Life & Times of Micheal K by J.M. Coetzee
A very kind researcher with whom I met during a conference recommended me works from J.M. Coetzee. A great thing about the researcher was that we shared fondness of books and the same authors. However, Coetzee was a recommendation which was not part of my library.
He recommended reading Waiting for the Barbarians and Life and Times of Michael K. Although, I have read Waiting for the Barbarians by Coetzee, I found this particular book very interesting. The next on the list of works from Coetzee is his book Disgrace.
This book explores the poor, aloof, lonesome, and introvert character of Michael K. It is an interesting read, written with themes of race, war, apartheid in South Africa on a geopolitical scale but also individual thoughts in times of despair and abject poverty. The book howers around Michael’s life and his purpose or the lack of it.
Context: After running away from the Camp and returning to the house where he buried his mother’s ashes, Michael K decides to build a house near a dam.

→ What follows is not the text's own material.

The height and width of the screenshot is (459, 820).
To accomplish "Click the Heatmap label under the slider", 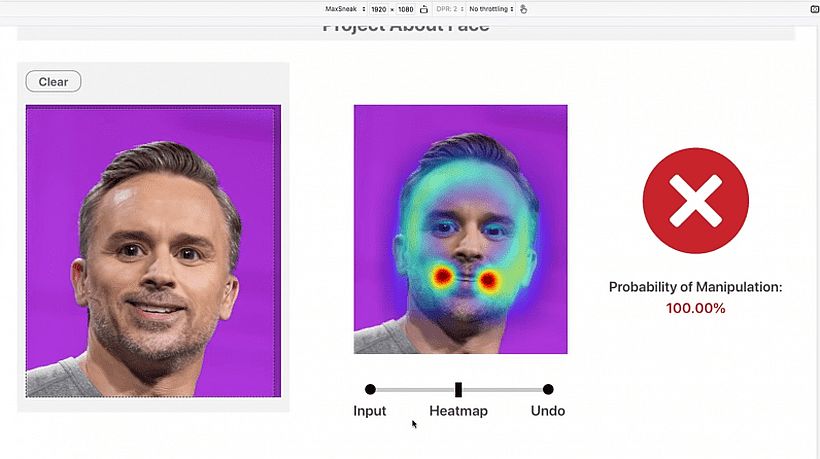I will click(458, 411).
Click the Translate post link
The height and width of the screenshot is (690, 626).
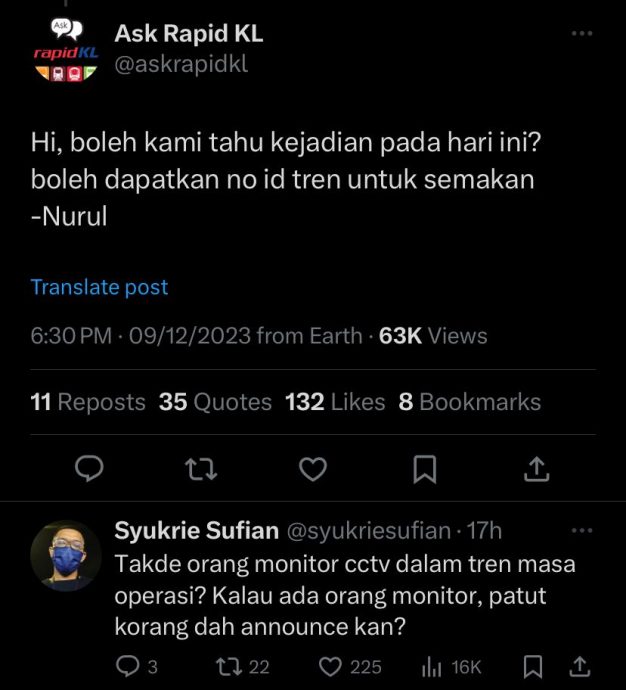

His first step was to hollow out the sides of the crevice till it was wider at the bottom than the top, and to flatten the gravel bed. The narrower end he blocked with a heap of stones. Then he laid the three fenceposts across the crevice, and upon them the iron sheet, with slabs of stone to hold it down. He now had a cave or burrow five feet deep. When he backed away towards the dam to inspect it, however, his eye at once picked out the dark hole of the entrance. So he spent the rest of the afternoon looking for ways to disguise it. When dusk fell he realized with surprise that he had spent a second day without eating.

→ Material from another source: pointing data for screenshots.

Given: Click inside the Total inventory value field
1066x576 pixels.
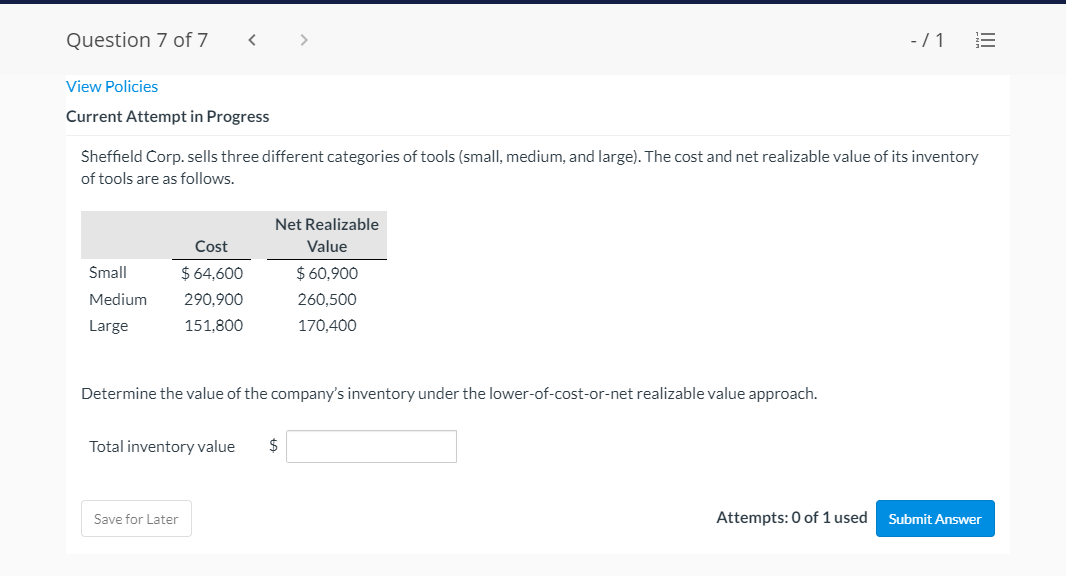Looking at the screenshot, I should coord(371,446).
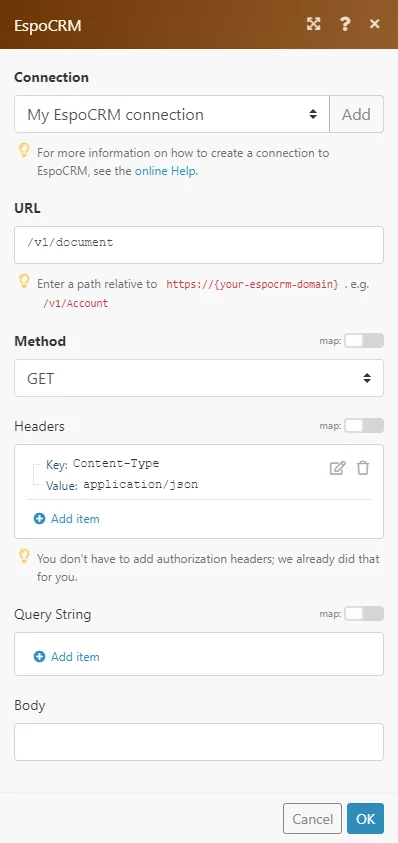The height and width of the screenshot is (843, 398).
Task: Click the Method dropdown arrow
Action: (x=367, y=378)
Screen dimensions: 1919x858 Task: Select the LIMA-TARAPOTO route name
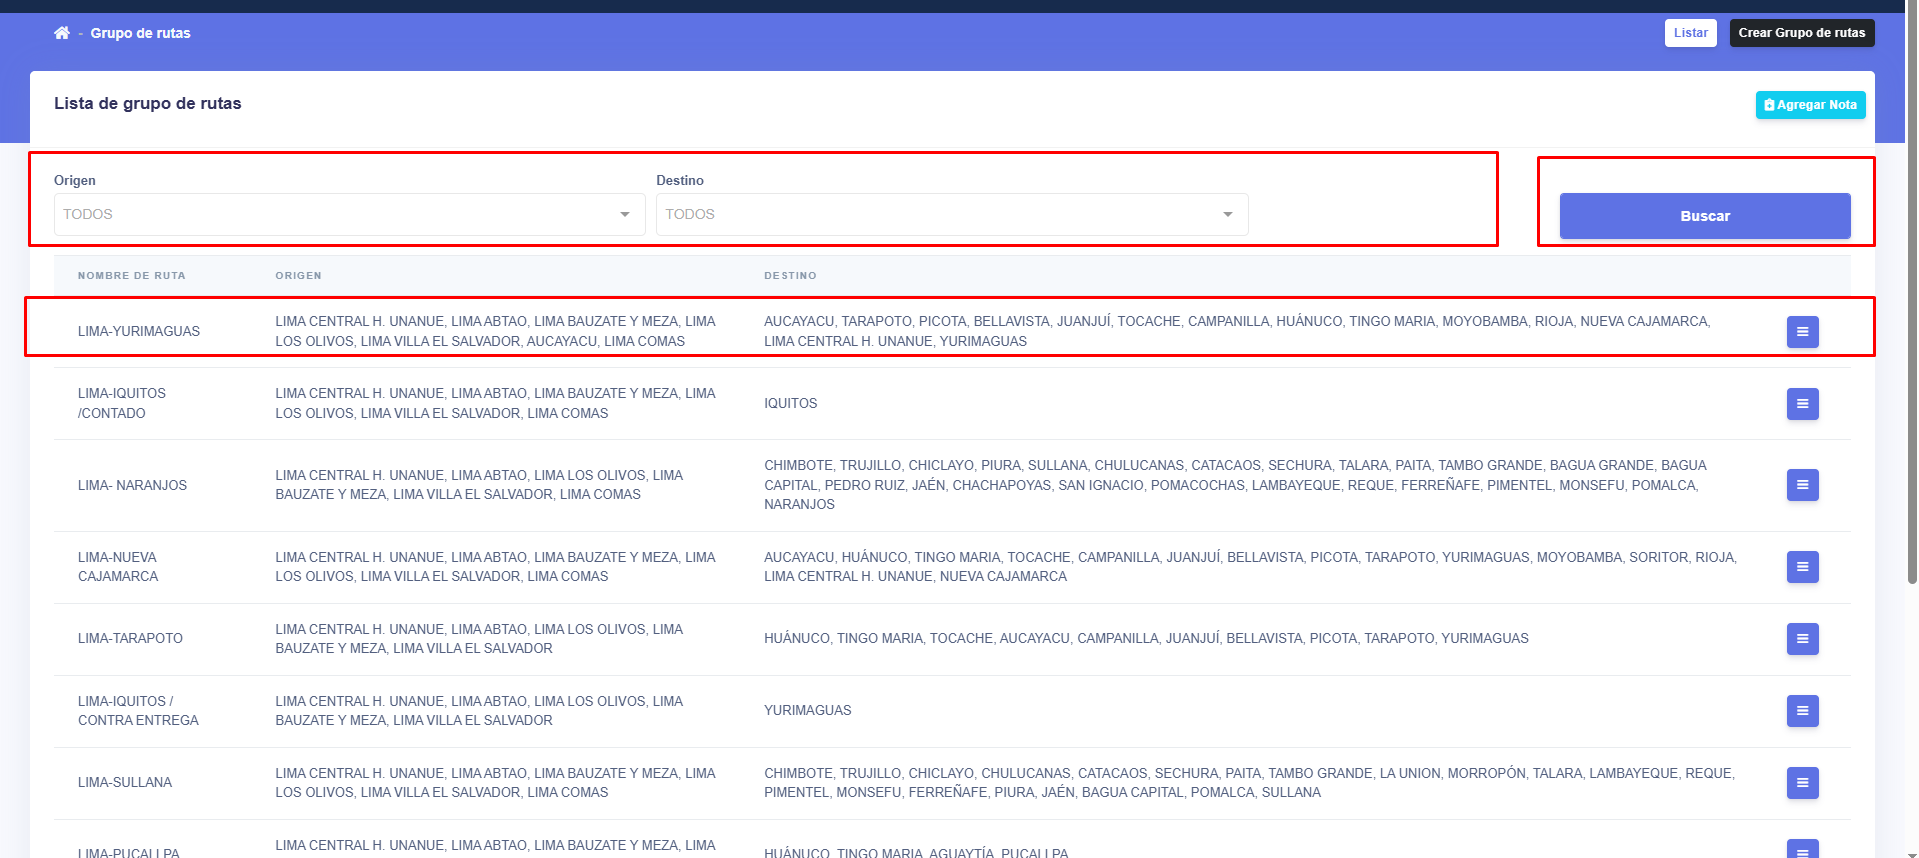click(x=130, y=639)
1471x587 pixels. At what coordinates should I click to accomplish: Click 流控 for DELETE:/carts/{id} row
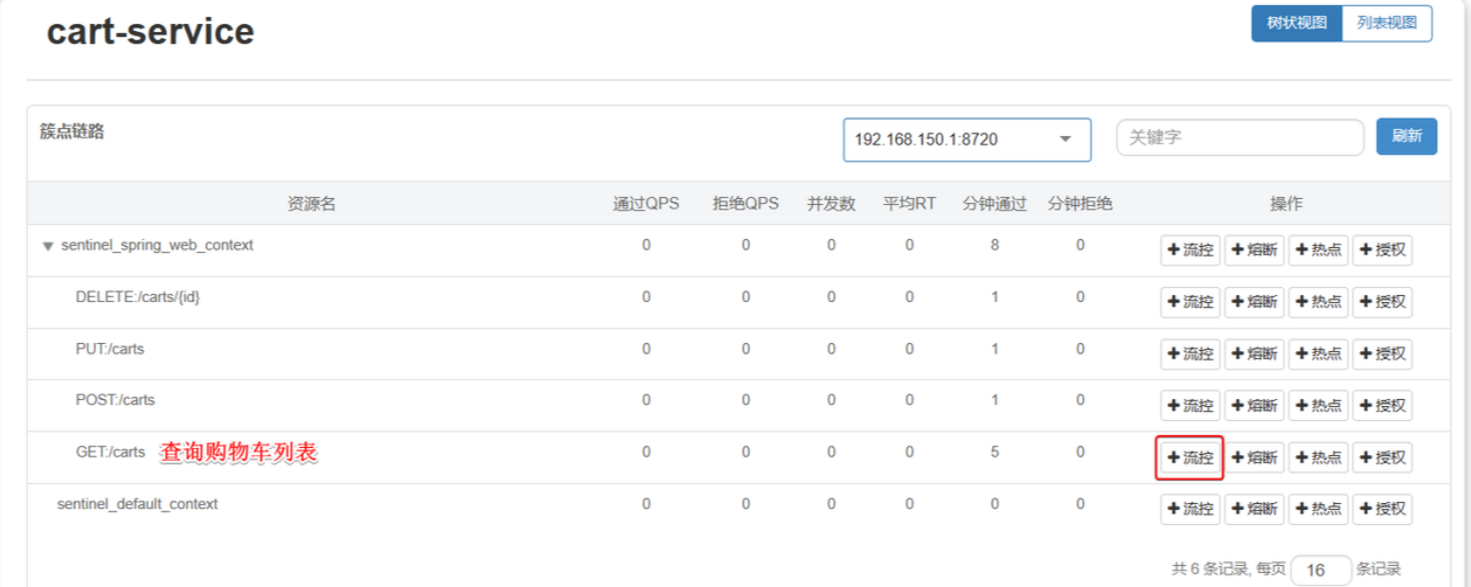click(x=1190, y=302)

The next morning he dragged in bag full of river sand to spread over the floor. He split flat stones from the hillside strata and built up the front wall, leaving himself only an irregular slit through which to wiggle. He made a paste of mud, and dry grass which he stuffed into cracks between roof and walls. Over the roof he spread gravel. All day he did not eat or feel any need to eat; but he noticed that he was working more slowly, and that there were spells where he simply stood or knelt before his handiwork, his mind elsewhere.

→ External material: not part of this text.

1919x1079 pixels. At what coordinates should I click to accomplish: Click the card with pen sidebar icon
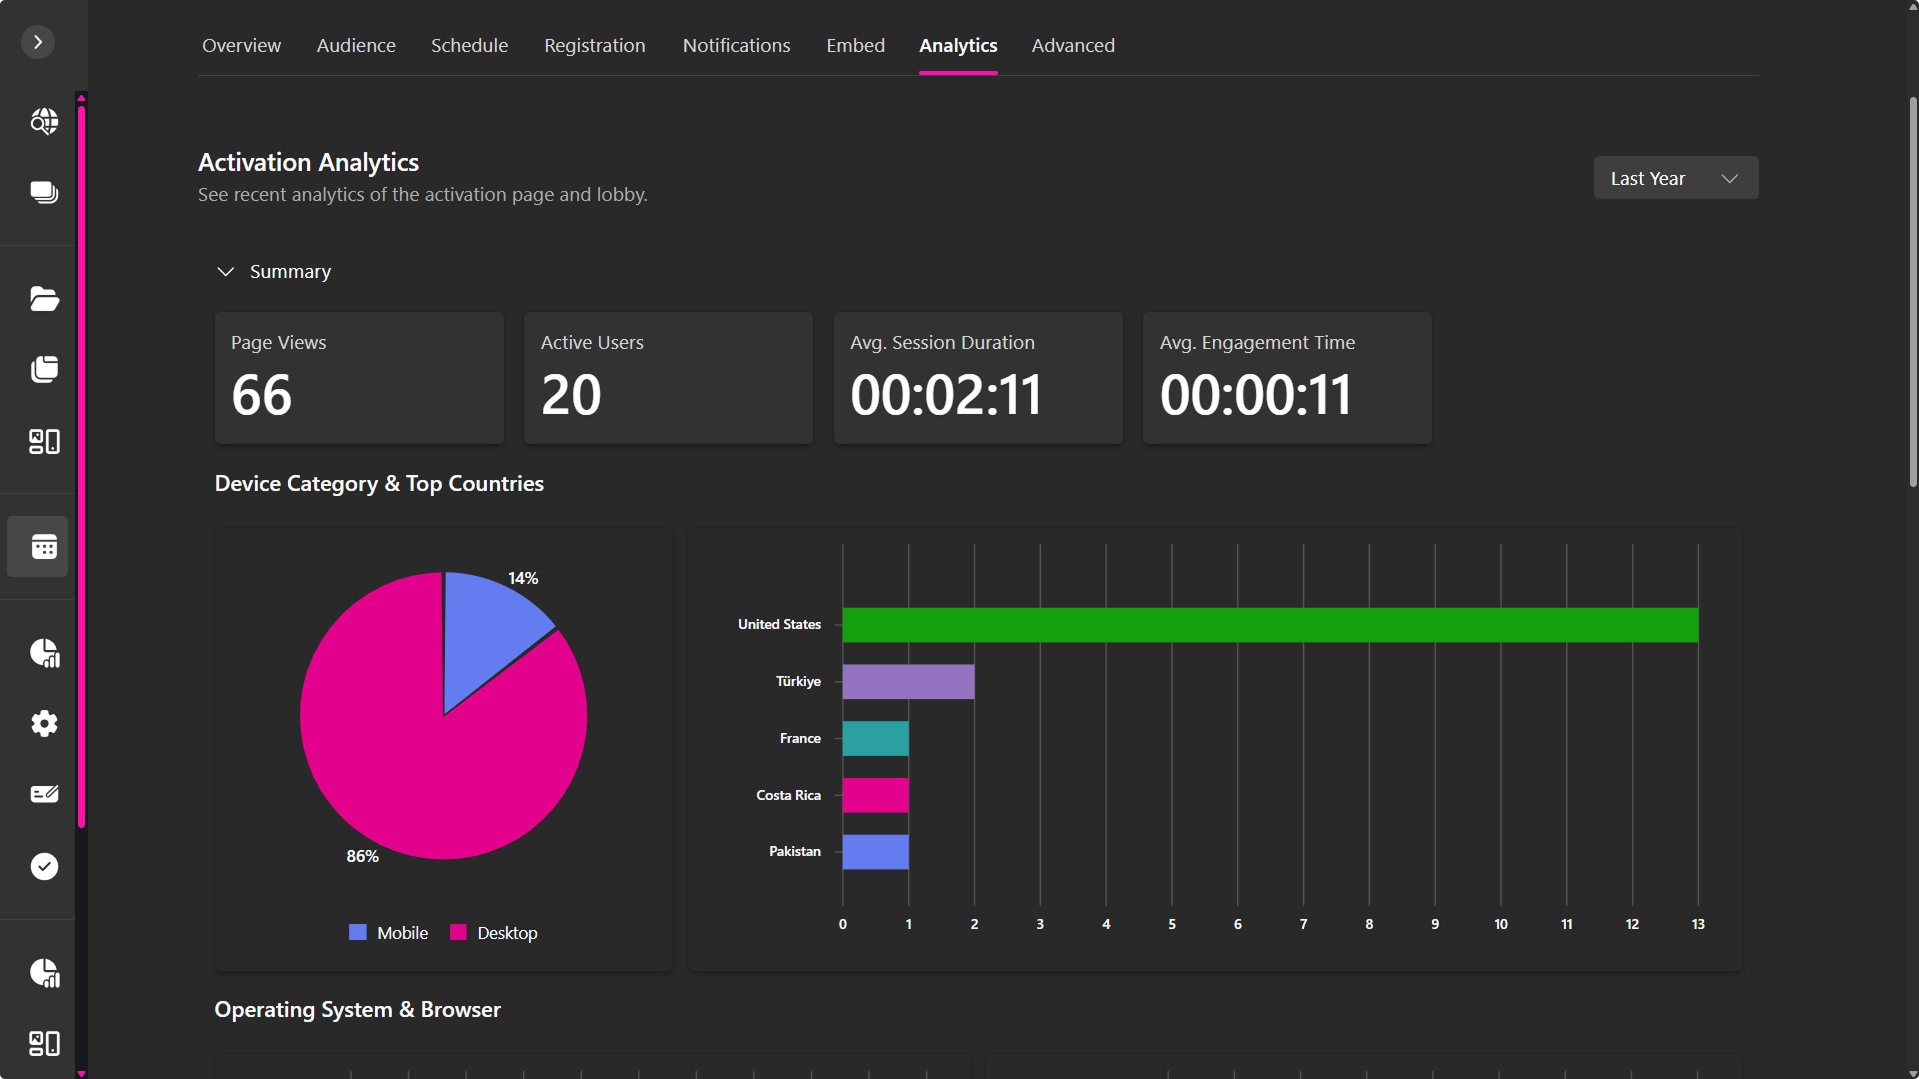(x=44, y=794)
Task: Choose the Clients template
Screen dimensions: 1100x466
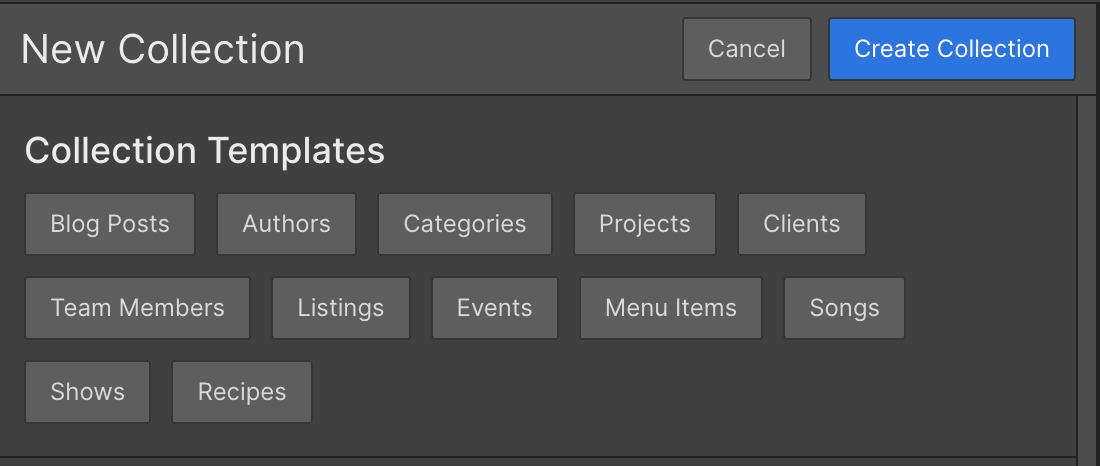Action: coord(802,224)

As he was prodding mud into the cracks and smoothing it flat, it occurred to him that at the next hard rain all his careful mortarwork would be washed out; indeed, rainwater would come pouring down the gully through his house. I should have laid a bed of stones beneath the sand, he thought; and I should have allowed myself on eave. But then he thought: I am not building a house out here by the dam to pass on to the other generations. What I make ought to be careless, makeshift, a shelter to be abandoned without a tugging at the heartstrings. So that if ever they find this place or its ruins, and shake their heads and say to each other: What shiftless creatures, how little pride they took in their work! it will not matter.